In [1]:
import os
import pickle
import json
import subprocess
from IPython.display import display
from IPython.display import Audio
from collections import namedtuple
import sys
import nltk
from nltk.corpus import stopwords
import numpy as np
import shutil
from tqdm import tqdm
from collections import Counter

In [2]:
with open("config.json") as json_data_file:
    config = json.load(json_data_file)

In [3]:
def check_and_create_dirs():
    folders_to_check = [config["es"]["exp_path"], config["es"]["out_path"]]
    for folder in folders_to_check:
        if not os.path.exists(folder):
            print("creating folder: {0:s}".format(folder))
            os.makedirs(folder)
    print("...")
        

In [4]:
def get_wav_file_list(prefix, wav_path):
    wav_file_list = [os.path.join(prefix, wav_file) for \
                     wav_file in os.listdir(wav_path) if wav_file.endswith(".wav")]
    wav_file_list_string = "\n".join(wav_file_list)
    return wav_file_list_string

In [5]:
def create_file_lst(file_lst_fname):
    with open(file_lst_fname, "w") as out_f:
        for folder in ["train", "test"]:
            wav_file_list_string = get_wav_file_list(config["es"][folder]["lst_file_prefix"], 
                                                     config['es'][folder]['wavs'])
            out_f.write(wav_file_list_string)
        
    print("Finished writing files.lst")

In [6]:
def create_plp(wav_fname, plp_fname):
    FEACALC = config['base']["feacalc"]
    subprocess.call([FEACALC,"-plp", \
                    "12", "-cep", "13", "-dom", "cep", "-deltaorder", \
                    "2", "-dither", "-frqaxis", "bark", "-samplerate", \
                    "8000", "-win", "25", "-step", "10", "-ip", \
                    "MSWAVE", "-rasta", "false", "-compress", \
                    "true", "-op", "swappedraw", "-o", plp_fname, wav_fname])

    
def normalize_plp(plp_fname, vad_fname, plp_norm_fname):
    STANDFEAT = config['base']["standfeat"]
    # Standardize binary file, for VAD regions only
    subprocess.call([STANDFEAT, "-D", "39", "-infile", \
                    plp_fname, "-outfile", plp_norm_fname, \
                    "-vadfile", vad_fname])

In [7]:
def create_and_normalize_plps():
    for i, file_id in enumerate(segment_map):
        wav_fname = os.path.join(merged_wavs_path, file_id+".wav")
        vad_fname = os.path.join(merged_fa_vads_path, file_id+".vad")
        plp_fname = os.path.join(plp_path, file_id+".binary")
        plp_norm_fname = os.path.join(plp_norm_path, file_id+".std.binary")

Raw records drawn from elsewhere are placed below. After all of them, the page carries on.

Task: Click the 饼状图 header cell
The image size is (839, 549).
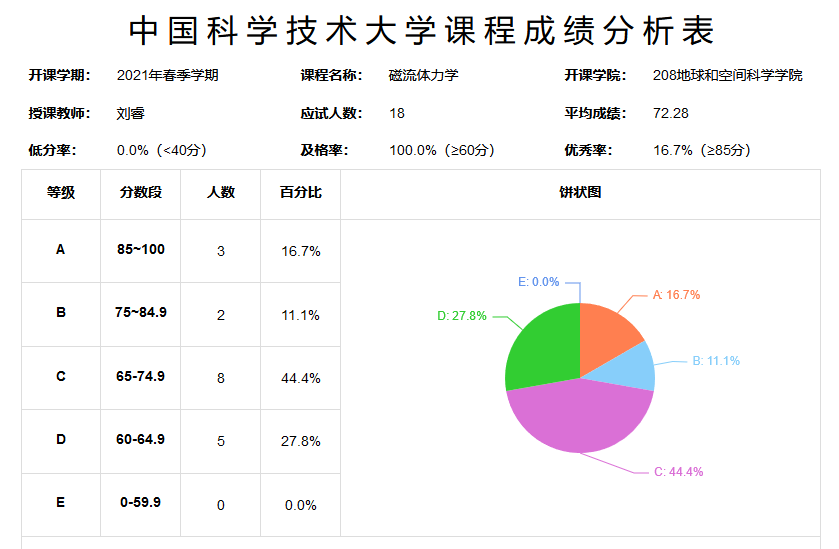Action: (580, 193)
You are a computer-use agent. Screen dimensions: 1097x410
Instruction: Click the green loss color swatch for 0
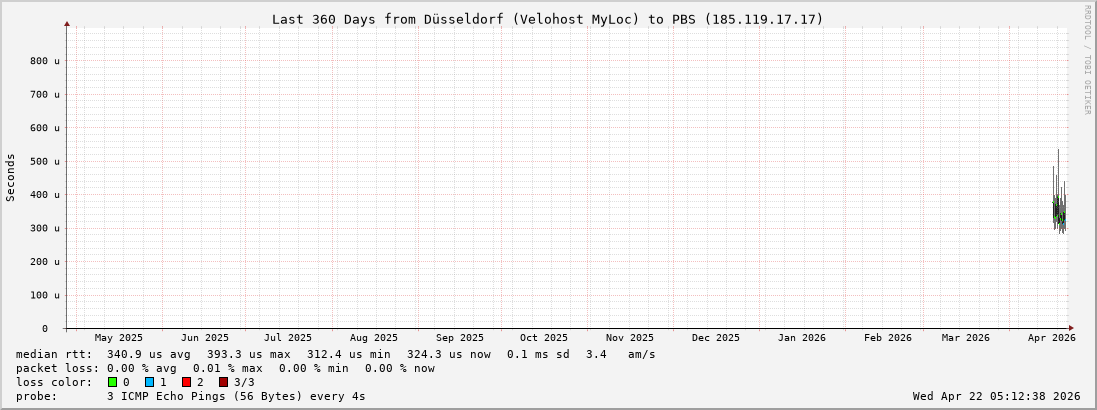(113, 382)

        #print(file_id, wav_fname, vad_fname, plp_fname, plp_norm_fname)

        # create PLP
        if i % 20 == 0:
            print("plp for file %s " % file_id)

        #if not os.path.exists(plp_fname):
        create_plp(wav_fname, plp_fname)

        if i % 20 == 0:
            print("normalizing plp %s" % file_id)

        #if not os.path.exists(plp_norm_fname):
        normalize_plp(plp_fname, vad_fname, plp_norm_fname)
    print("Completed!")

## Create LSH files

In [8]:
def create_lsh_proj_file(lsh_proj_fname):
    subprocess.call([config['base']["lsh_genproj"], \
                     "-D","39","-S","64","-seed", \
                     "1","-projfile", lsh_proj_fname])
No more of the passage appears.